Gli A. analizzano con efficacia i processi cui gli individui di seconda classe, gli handicappati, sono sottoposti e che sanciscono la loro emargi­nazione, partendo da alcuni cenni storici fino a individuare quelli ancor oggi operanti: all'interno della famiglia, della scuola, della formazione pro­fessionale, del mondo del lavoro stesso.

Proprio quest'ultimo è l'obiettivo che si pon­gono, volendo, con il proprio lavoro, offrire un momento di approfondimento per rilanciare l'im­pegno all'inserimento lavorativo degli handicap­pati, tappa fondamentale per un loro inserimento sociale reale e complessivo.

Il volume ha il pregio di sistematizzare le mo­tivazioni teoriche che oggi ci consentono di por­tare avanti consapevolmente questa battaglia, con riferimenti continui e precisi al fatto che il problema è risolvibile solo se inserito in una strategia più ampia di riforma dell'intero settore assistenziale.

Di qui il richiamo alle competenze regionali in materia, delegate nel 1972 e da completare con la legge 382, alla necessità di rapportarsi sem­pre al territorio e quindi alla creazione delle Unità locali in ogni fase propositiva e realiz­zativa.

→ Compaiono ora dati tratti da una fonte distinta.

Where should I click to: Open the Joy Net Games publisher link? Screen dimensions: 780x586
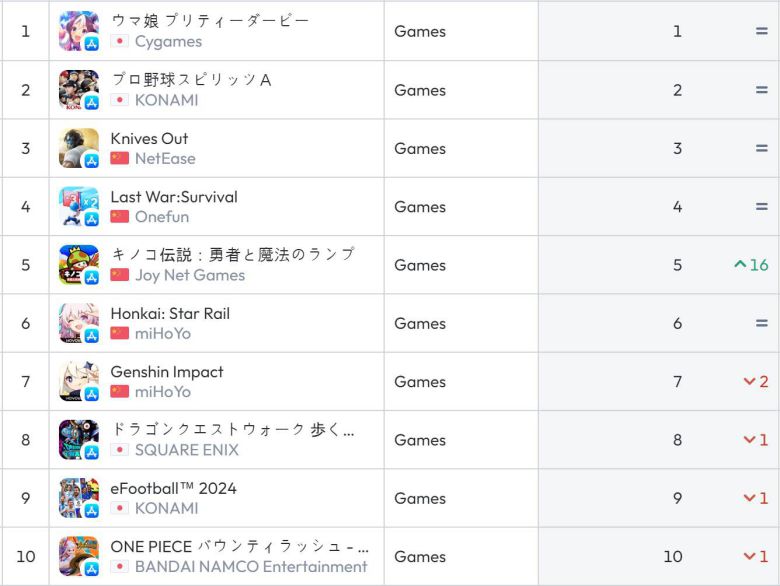[x=189, y=275]
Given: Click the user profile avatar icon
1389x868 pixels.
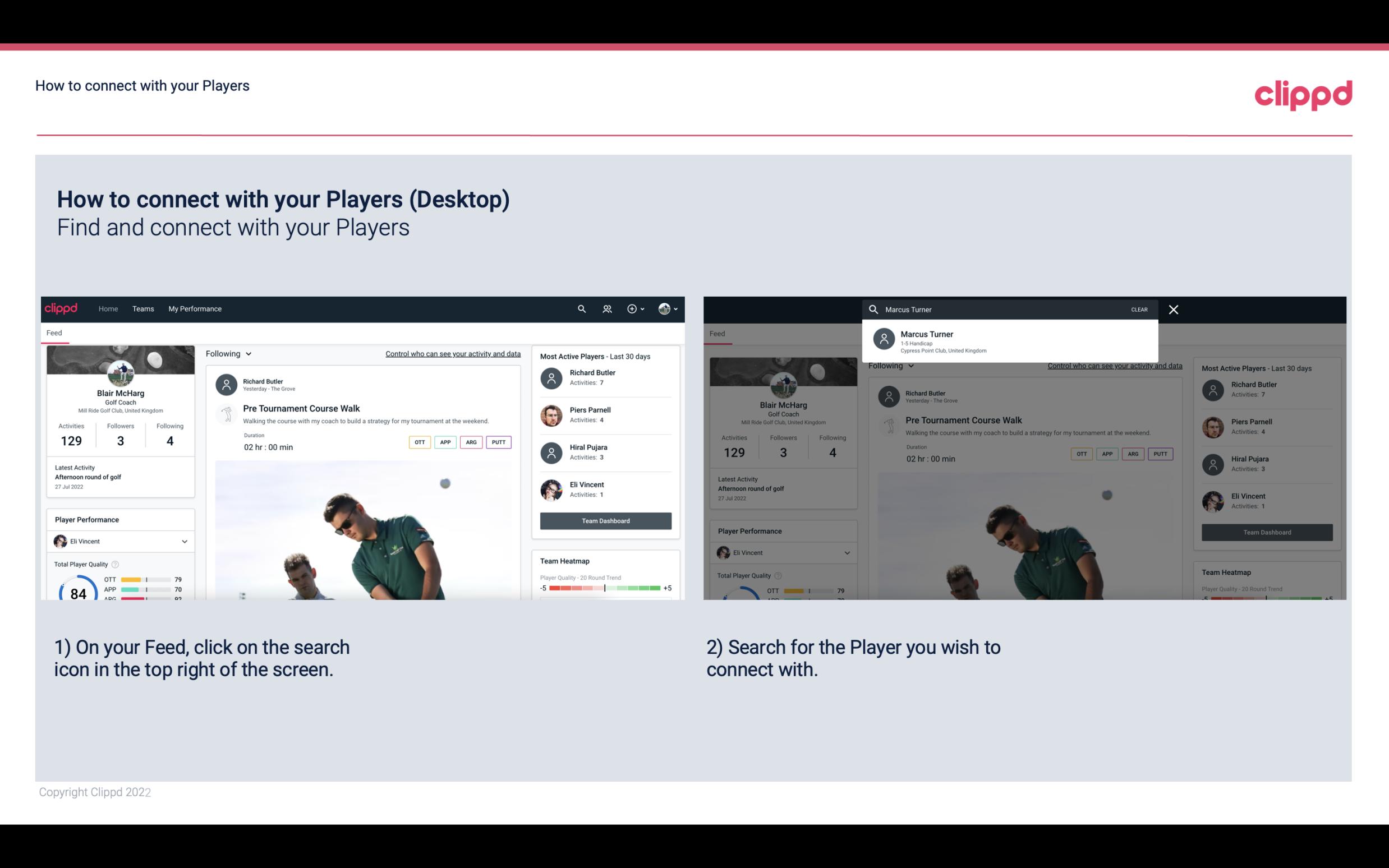Looking at the screenshot, I should click(x=663, y=308).
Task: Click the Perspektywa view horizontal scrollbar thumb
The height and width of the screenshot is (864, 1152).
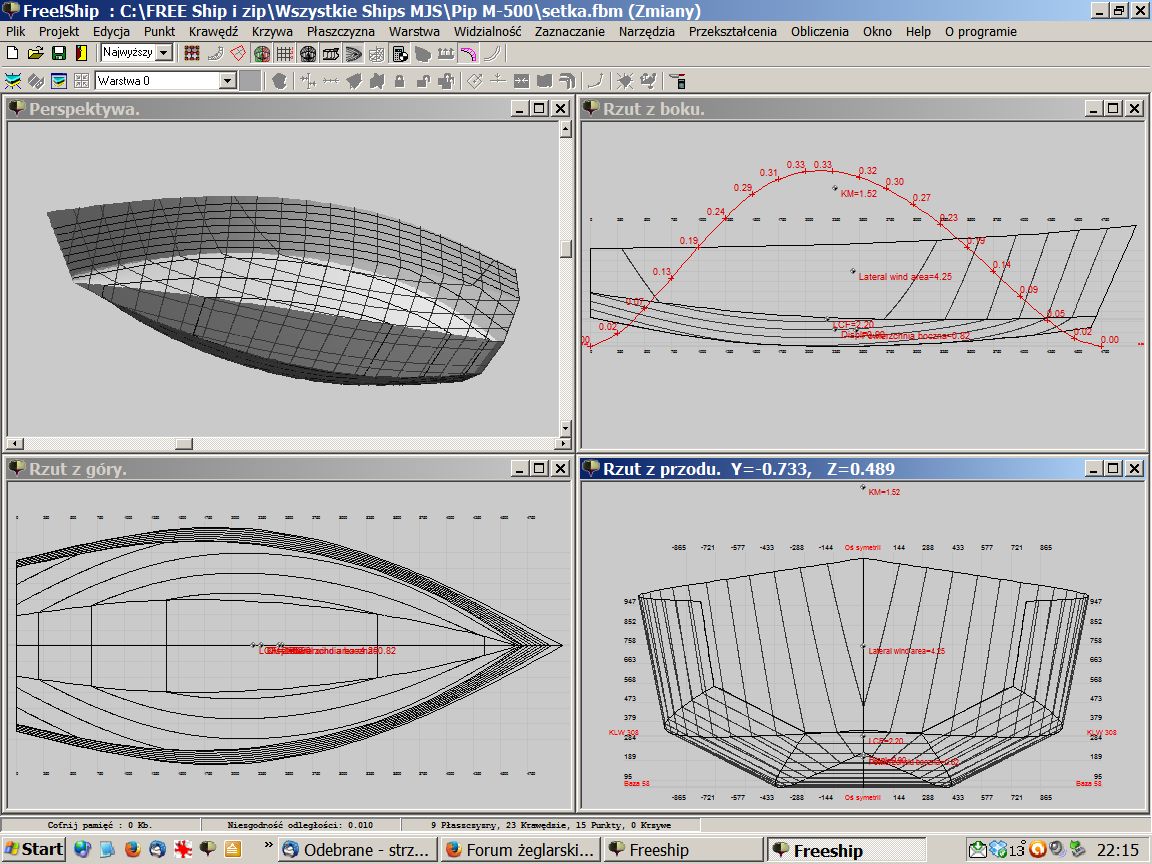Action: pos(183,443)
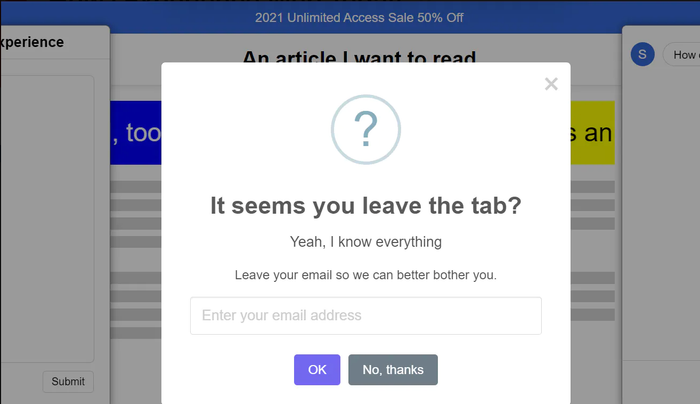Click the "experience" heading in the left panel
This screenshot has height=404, width=700.
[32, 42]
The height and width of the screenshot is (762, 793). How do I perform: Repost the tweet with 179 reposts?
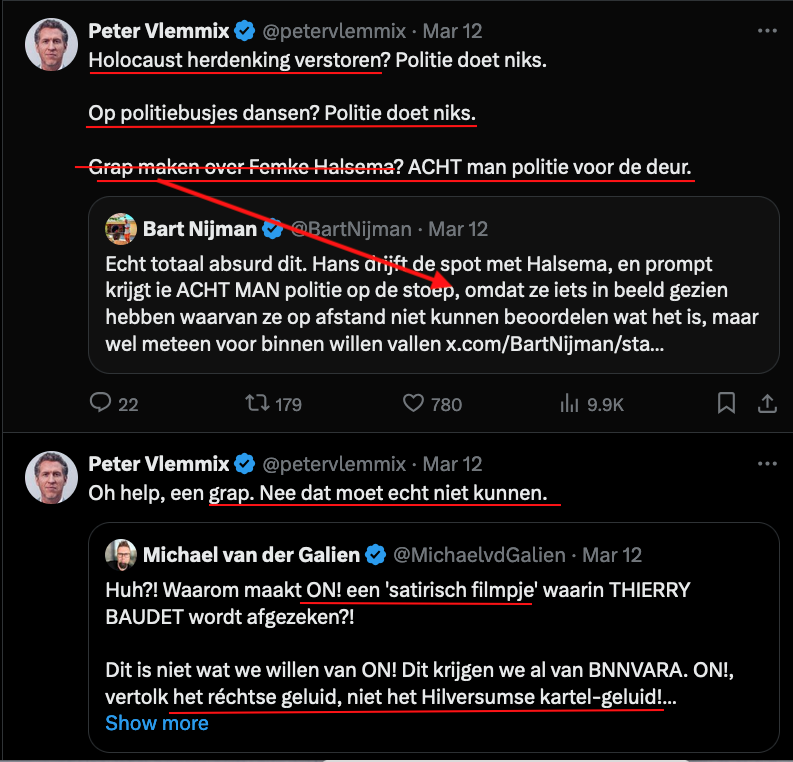pyautogui.click(x=258, y=403)
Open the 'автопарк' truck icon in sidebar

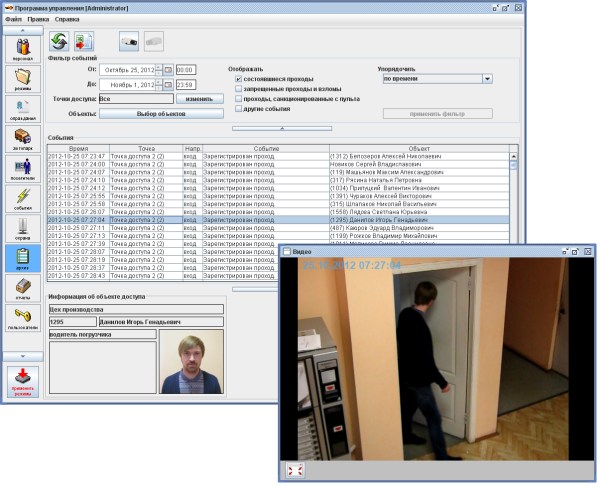pos(23,140)
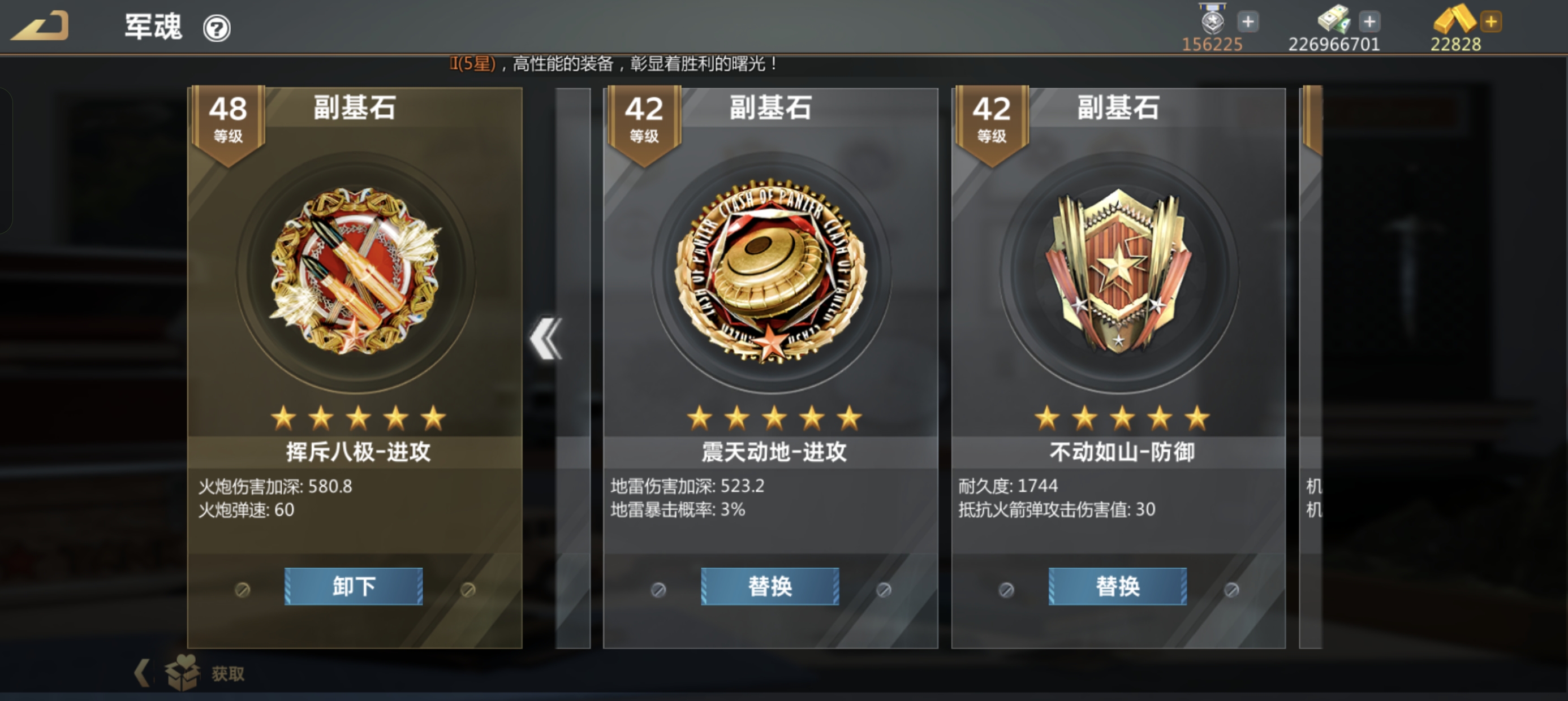Click the gold back arrow icon
The width and height of the screenshot is (1568, 701).
(x=40, y=25)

La trattazione, che si riferisce essenzialmente alla Regione Emilia Romagna, se è esauriente dal punto di vista dell'impostazione del problema, non fornisce però molte indicazioni sul come concretamente avviare delle iniziative, risenten­do probabilmente della mancanza stessa di espe­rienze cui riferirsi. Sappiamo bene infatti, pur­troppo, che per quanto riguarda la formazione professionale e l'inserimento lavorativo degli handicappati, fino ad ora non si è riusciti ad an­dare oltre le affermazioni di principio, a parte alcune rare esperienze, quasi mitiche nel loro isolamento, come quelle realizzate dall'Ammi­nistrazione provinciale di Parma e di cui abbia­mo riferito ampiamente su Prospettive Assisten­ziali. Al di là di questo limite oggettivo il testo può comunque rappresentare un valido strumen­to per chi intende lavorare, come dicono gli AA. stessi, «a superare l'indirizzo caritativo-assisten­ziale, dando al problema una dimensione ed una prospettiva politica per la maturazione di orien­tamenti alternativi, nell'ambito delle pressioni che derivano dalle lotte dei lavoratori, tendendo ad un inserimento armonico e produttivo, non solo per le aziende, ma principalmente per l'han­dicappato stesso e per il gruppo di lavoratori in cui egli viene a collocarsi».

ALBERTO DRAGONE

 

 

 

(1) Fa eccezione la recente GABRIEL D'AMATO, Verso una nuova psichiatria infantile, Napoli, Idelson, 1974, L. 8.000. (Vedi recensione nel numero 29 di Prospettive assistenziali).